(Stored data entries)
····················

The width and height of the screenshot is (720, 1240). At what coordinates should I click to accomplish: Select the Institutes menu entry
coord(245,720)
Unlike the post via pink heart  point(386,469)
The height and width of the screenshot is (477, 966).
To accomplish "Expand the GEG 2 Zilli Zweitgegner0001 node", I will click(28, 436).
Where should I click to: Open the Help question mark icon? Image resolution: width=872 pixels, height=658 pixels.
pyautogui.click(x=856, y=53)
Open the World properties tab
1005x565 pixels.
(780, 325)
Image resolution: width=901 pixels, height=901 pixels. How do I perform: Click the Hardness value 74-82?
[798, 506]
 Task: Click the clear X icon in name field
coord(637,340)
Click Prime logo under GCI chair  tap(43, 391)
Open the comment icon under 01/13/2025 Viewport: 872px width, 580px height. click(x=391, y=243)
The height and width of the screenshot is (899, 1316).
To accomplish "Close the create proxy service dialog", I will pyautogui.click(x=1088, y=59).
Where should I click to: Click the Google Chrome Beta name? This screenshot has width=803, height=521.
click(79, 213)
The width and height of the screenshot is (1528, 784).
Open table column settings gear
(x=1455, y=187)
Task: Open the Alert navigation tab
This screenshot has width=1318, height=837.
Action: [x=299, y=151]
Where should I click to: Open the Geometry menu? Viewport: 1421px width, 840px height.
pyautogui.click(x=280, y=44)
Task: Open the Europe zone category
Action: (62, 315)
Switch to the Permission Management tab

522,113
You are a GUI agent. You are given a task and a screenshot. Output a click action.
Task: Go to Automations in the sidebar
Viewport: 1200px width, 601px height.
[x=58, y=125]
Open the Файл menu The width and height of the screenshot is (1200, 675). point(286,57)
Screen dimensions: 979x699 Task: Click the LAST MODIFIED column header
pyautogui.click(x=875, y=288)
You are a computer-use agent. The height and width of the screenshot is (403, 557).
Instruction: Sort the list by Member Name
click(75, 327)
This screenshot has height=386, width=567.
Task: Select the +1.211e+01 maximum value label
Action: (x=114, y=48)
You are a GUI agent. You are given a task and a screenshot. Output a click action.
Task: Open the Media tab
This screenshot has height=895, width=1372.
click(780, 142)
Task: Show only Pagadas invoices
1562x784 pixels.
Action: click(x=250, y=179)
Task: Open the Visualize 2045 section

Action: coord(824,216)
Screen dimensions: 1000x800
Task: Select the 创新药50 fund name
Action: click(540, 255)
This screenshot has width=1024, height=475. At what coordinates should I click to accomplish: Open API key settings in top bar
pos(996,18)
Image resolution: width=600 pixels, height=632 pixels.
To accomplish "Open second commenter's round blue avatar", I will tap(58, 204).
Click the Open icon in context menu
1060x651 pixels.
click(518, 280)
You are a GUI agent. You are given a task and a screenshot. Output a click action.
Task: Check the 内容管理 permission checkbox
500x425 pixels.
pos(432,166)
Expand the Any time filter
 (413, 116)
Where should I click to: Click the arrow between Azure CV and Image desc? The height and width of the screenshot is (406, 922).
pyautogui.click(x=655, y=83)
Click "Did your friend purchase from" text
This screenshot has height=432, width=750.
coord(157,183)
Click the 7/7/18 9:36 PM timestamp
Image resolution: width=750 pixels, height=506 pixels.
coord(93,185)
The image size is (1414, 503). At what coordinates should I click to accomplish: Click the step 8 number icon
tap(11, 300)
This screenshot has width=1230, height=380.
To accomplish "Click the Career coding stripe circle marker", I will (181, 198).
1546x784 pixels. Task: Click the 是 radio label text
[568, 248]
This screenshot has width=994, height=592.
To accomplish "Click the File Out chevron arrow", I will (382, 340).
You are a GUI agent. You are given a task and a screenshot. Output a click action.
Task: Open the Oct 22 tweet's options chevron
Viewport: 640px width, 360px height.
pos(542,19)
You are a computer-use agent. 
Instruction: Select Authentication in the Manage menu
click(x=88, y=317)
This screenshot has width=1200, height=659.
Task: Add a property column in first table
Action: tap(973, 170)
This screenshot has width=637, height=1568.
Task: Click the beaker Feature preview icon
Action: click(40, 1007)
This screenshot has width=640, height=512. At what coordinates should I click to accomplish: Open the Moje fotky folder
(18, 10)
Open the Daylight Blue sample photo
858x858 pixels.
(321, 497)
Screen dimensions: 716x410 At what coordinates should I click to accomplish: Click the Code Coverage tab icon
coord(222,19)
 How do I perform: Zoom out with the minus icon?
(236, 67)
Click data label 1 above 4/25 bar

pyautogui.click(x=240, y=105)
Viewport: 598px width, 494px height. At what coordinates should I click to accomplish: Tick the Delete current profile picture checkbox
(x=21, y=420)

····················

WHAT YOU ARE ASKED TO DO » Each line above with the string "under" should be reported in full.

ANSWER »
Click Prime logo under GCI chair  tap(43, 391)
Open the comment icon under 01/13/2025 Viewport: 872px width, 580px height. click(x=391, y=243)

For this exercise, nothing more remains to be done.